In den regionalen Büros (Berlin, Hamburg und Jamlitz) ist es so, dass man eine Anstellung über den Bundesfreiwilligendienst kriegt und dann ein Jahr oder bisschen länger, je nachdem, wie viel Tage man sich einträgt, aktiv in dem Büro arbeitet. In Hamburg, wo ich auch arbeite, bringen sich die MOMO’s extrem viel in die Politik und Zivilgesellschaft ein, MOMO ist dort sehr angesehen. Wir werden öfter zu politischen Veranstaltungen eingeladen, haben auch schon im Rathaus gesprochen bei dem Kinderarmutskongress. Wir sind an vielen Projekten beteiligt, wir werden oft zu Rate gezogen.

 

Wir machen auch ganz viel Zivilgesellschaftliches. Ein kleines Projekt, von dem ich immer gern erzähle ist zum Beispiel die Situation am Hauptbahnhof. Da gibt es unentgeltliche Toiletten für Männer, aber es gibt für Frauen, die ja genauso ihren Lebensmittelpunkt am Hauptbahnhof haben, keine Möglichkeit, irgendwie ihr Geschäft zu erledigen, ohne Geld zu bezahlen. Das ist uns irgendwann mal aufgefallen, wir finden das eine totale Frechheit und dachten uns, warum wenden wir uns nicht mal ganz offiziell mit MOMO an die Stadtverwaltung, an die Politik, und fragen, weil das ist ja Scheiße...

 

Du stehst mittlerweile häufig in der Öffentlichkeit...
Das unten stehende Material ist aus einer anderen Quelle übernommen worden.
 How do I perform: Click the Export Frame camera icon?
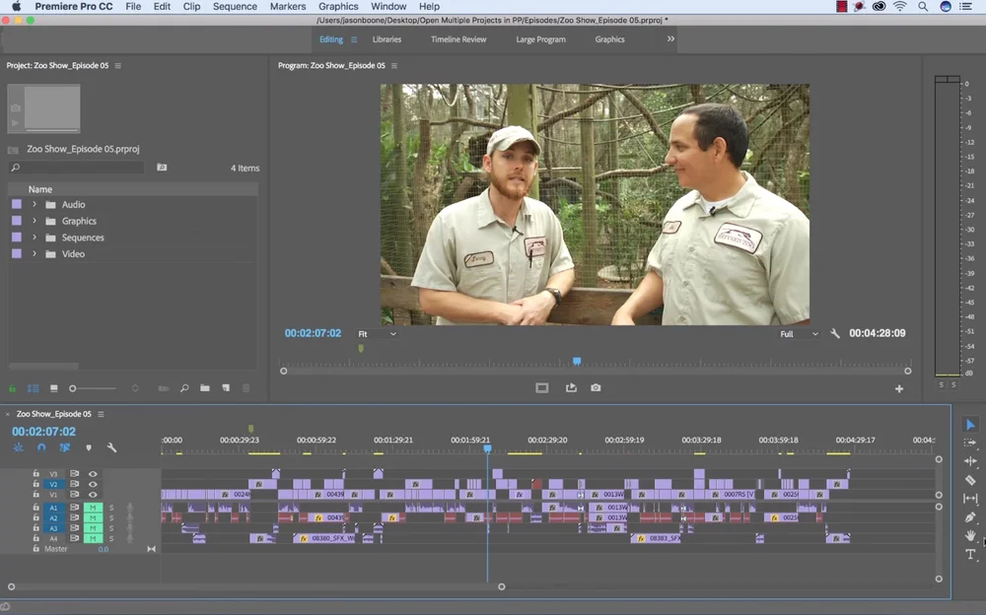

Ich möchte’ auch nicht in diese Opferrolle von den Medien gedrückt werden, weil das bin ich definitiv nicht – ich möchte aktiv was verändern, ich möchte nicht einfach das arme Straßenkind sein, das ich auch nicht bin. Es gibt ganz viele Menschen, die sehr viel Schlimmeres erlebt haben und die aber einfach keine Kraft mehr haben, sich damit auseinanderzusetzen, die einfach nicht mehr das machen können, was wir machen. Und deshalb finde ich es wichtig, dass wir das machen, dass wir uns Gehör verschaffen. Aber ich find’s auch nicht schön, immer so in den Mittelpunkt gerückt zu werden.

 

Du hast hier einen Workshop geleitet?

Mein Workshop war ‚Wohnen’, das ist ein riesengroßes Thema, nicht nur für die Obdachlosen und die Straßenkinder, sondern eigentlich für alle Menschen, die auf der Welt leben, weil Wohnraum immer komplexer wird, in den Großstädten immer weniger zur Verfügung steht. Mittlerweile gibt’s extrem viele tolle, coole Projekte und Initiativen und Modelle, in denen man leben kann, die total genial sind. Ich denke, man sollte nicht nur in der Jugendhilfe umdenken, was Wohnraum bedeutet, man sollte generell umdenken, wie wir wohnen.

 

Wie lief der Workshop?

Er lief ganz gut. Wir waren eine Gruppe, die sich schon kannte, was für den Ideensammlungsprozess vielleicht ein bisschen schlechter war, weil wir sehr viel besser einschätzen können, wer wie tickt, weniger erklärt haben und sich dadurch eine Struktur entwickelt hat. Aber trotzdem haben wir schon gut rumgesponnen, haben ein tolles Modell entwickelt und hoffen, das könnte vielleicht auch als ein kleines Housing First-Modell wirken.

 

Im Workshop waren wir alle Menschen, die recht naturbezogen sind und sehr viel Wert auf Privatsphäre legen. Aber wir haben auch gemerkt, dass es total wichtig ist, einen Veranstaltungsrahmen zum Beispiel zu haben oder zu geben. Oder auch genossenschaftlich, gemeinsam und solidarisch in dieser Gesellschaft zu stehen, dass ist auch mehr als wohnen, sondern ist eher ein Lebensraum, den man gemeinsam gestaltet. Da waren für jeden individuell unterschiedliche Dinge sehr wichtig, die man zum Leben braucht.

 

Uns war allen wichtig, dass wir trotzdem – wir sind sozusagen auf einem ländlichen Areal – gerne Anbindung an die Stadt und Gesellschaft haben würden, uns dort aber selber autonom irgendwie verpflegen würden. Wir würden Sozialarbeiter oder Psychologen haben – es müssen aber nicht nur ausgebildete Menschen sein, sondern einfach nur Menschen, ein offenes Ohr haben, helfen wollen, Konflikte minimieren wollen. Wir würden ganz viel Wert drauf legen, dass wir viel zusammen machen und jeder das Recht hat, mitzugestalten. Und dass wir nicht vom Jugendamt oder Vermieter in irgendwelche Klischees gedrückt und immer wieder an das System angepasst werden, so wie die Straßenkinder es gewöhnt sind, sondern dass wir zusammen das System erarbeiten.

 

Wie geht’s dann mit Dir weiter nach der Bundeskonferenz?

Ende des Monats bekomme ich Bescheid, ob ich soziale Arbeit studieren kann an der Fachhochschule, genau da, wo ich’s machen möchte. Ich hoffe sehr, dass es klappt. Und dann, ja dann, werde ich anfangen zu studieren, soziale Arbeit auch professionell ausüben zu können.